Eine andere Gefahr droht prinzipiell und geht von der öffentlichen Hand aus. Diese könnte sich künftig noch weiter von der Kulturfinanzierung zurückziehen und darauf verweisen, dass man seine Sache über Crowdfunding bewerkstelligen soll. Schafft man es nicht auf diese Weise, ist die gesellschaftliche Irrelevanz automatisch erwiesen.
Klappern gehört damit zum Handwerk. Nur wer auch laut und gut sein Produkt anpreist oder sowieso auf eine zahlungsfreudige Gemeinschaft setzen kann, hat wirklich eine Chance (siehe Game-Finanzierung). Ebenso können beispielsweise Hochschulen in ihrer Ausbildung die Leistungen zurückfahren und genuine Ausbildungsziele ins Crowdfunding auslagern. Auf dem Crowdfundingmarkt stehen schließlich die Projekte zudem noch in gegenseitiger Konkurrenz. Will man das eine Projekt unterstützen oder das andere, oder beide? Wo sind die Grenzen der Zahlungsbereitschaft und wann setzt die Zahlungsmüdigkeit ein?

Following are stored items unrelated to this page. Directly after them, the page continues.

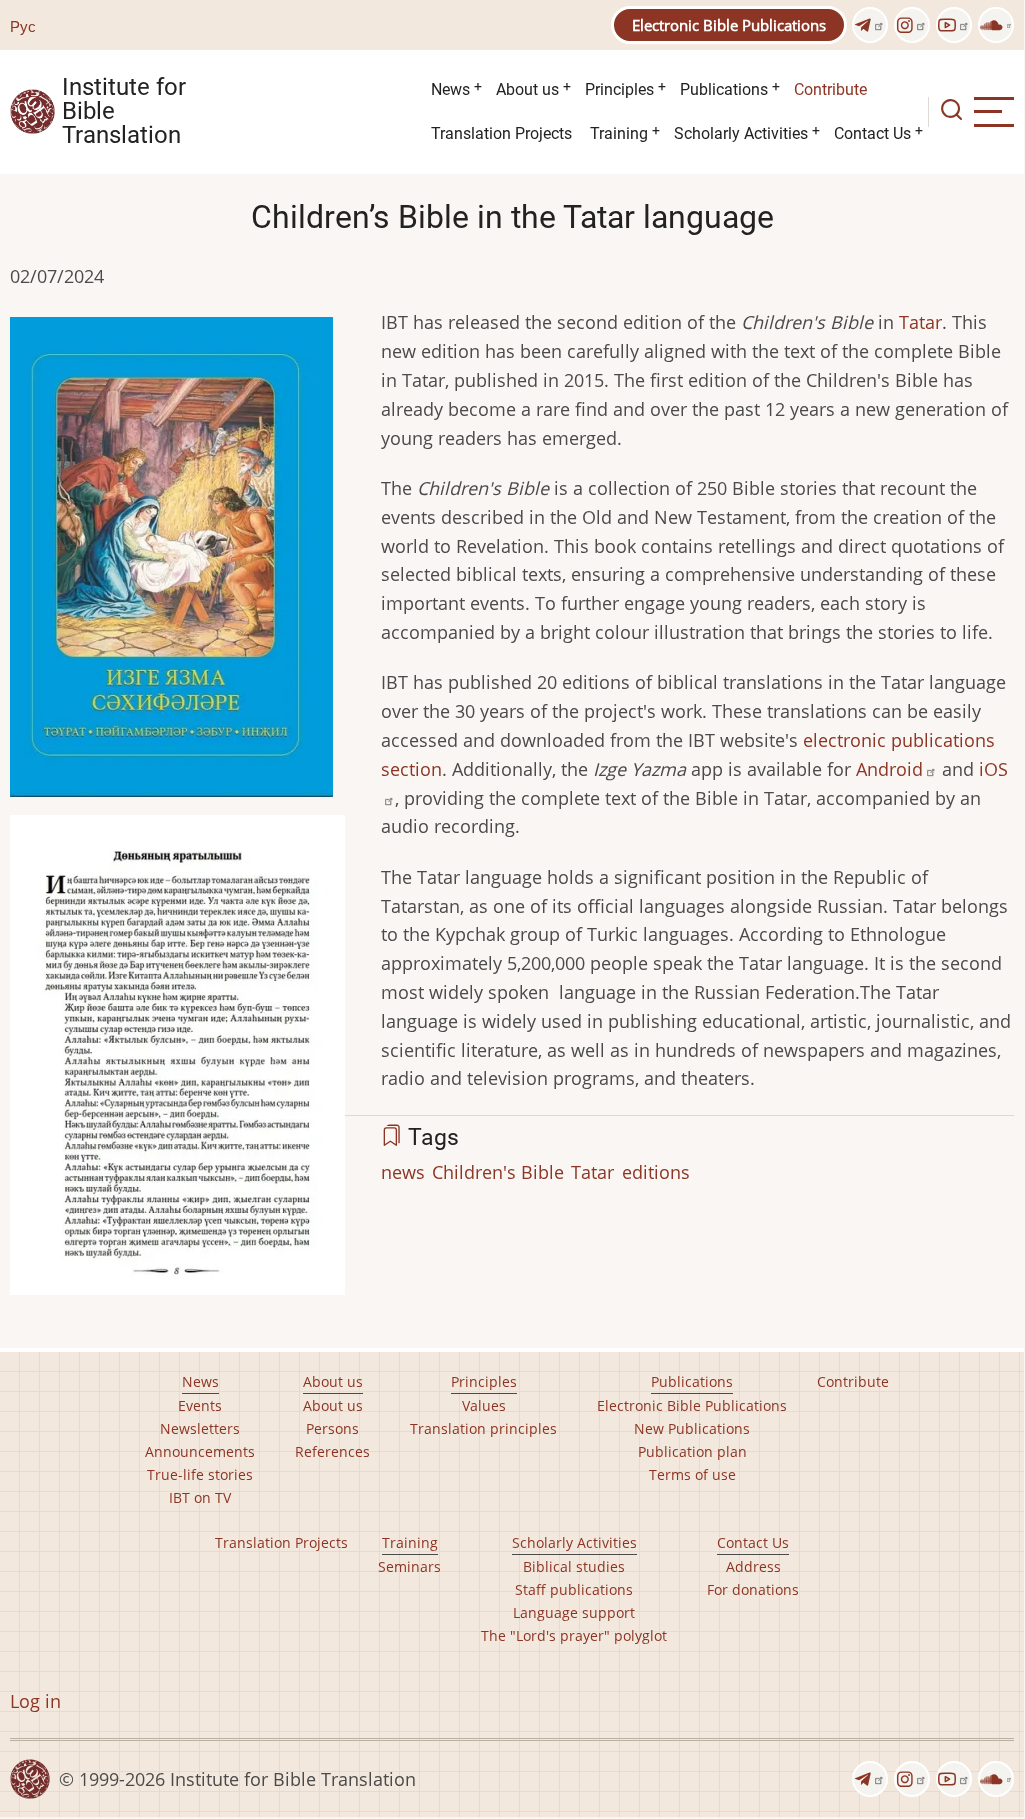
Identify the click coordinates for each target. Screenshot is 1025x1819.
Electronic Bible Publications (729, 25)
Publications (724, 89)
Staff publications (574, 1589)
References (332, 1451)
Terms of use (692, 1474)
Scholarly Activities (741, 133)
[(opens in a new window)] (870, 25)
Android (889, 769)
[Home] (32, 110)
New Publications (692, 1428)
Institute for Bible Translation (124, 112)
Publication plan (692, 1451)
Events (200, 1405)
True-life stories (200, 1474)
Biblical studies (574, 1566)
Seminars (409, 1566)
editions (656, 1172)
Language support (574, 1612)
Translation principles (483, 1428)
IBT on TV (200, 1497)
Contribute (830, 89)
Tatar (920, 322)
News (450, 89)
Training (619, 133)
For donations (753, 1589)
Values (484, 1405)
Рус (23, 26)
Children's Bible (498, 1172)
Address (753, 1566)
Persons (332, 1428)
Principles (619, 89)
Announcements (200, 1451)
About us (527, 89)
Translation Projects (501, 133)
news (403, 1172)
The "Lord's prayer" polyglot (574, 1635)
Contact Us (872, 133)
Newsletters (200, 1428)
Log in (35, 1701)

Es gibt Kunst- und Kulturprojekte, die einfach nicht in diese Form von Vermarktungszusammenhängen passen, die gleichwohl aber auch nicht durch das Risiko eines Kapitalgebers, wie zum Beispiel eines Verlegers, der neben Bestsellern auch Ladenhüter druckt, auf immer und ewig gedeckt werden können.
Kulturelle Impulse, da muss man sich nichts vormachen, bleiben nach wie vor grundsätzlich im Risikobereich der Künstler.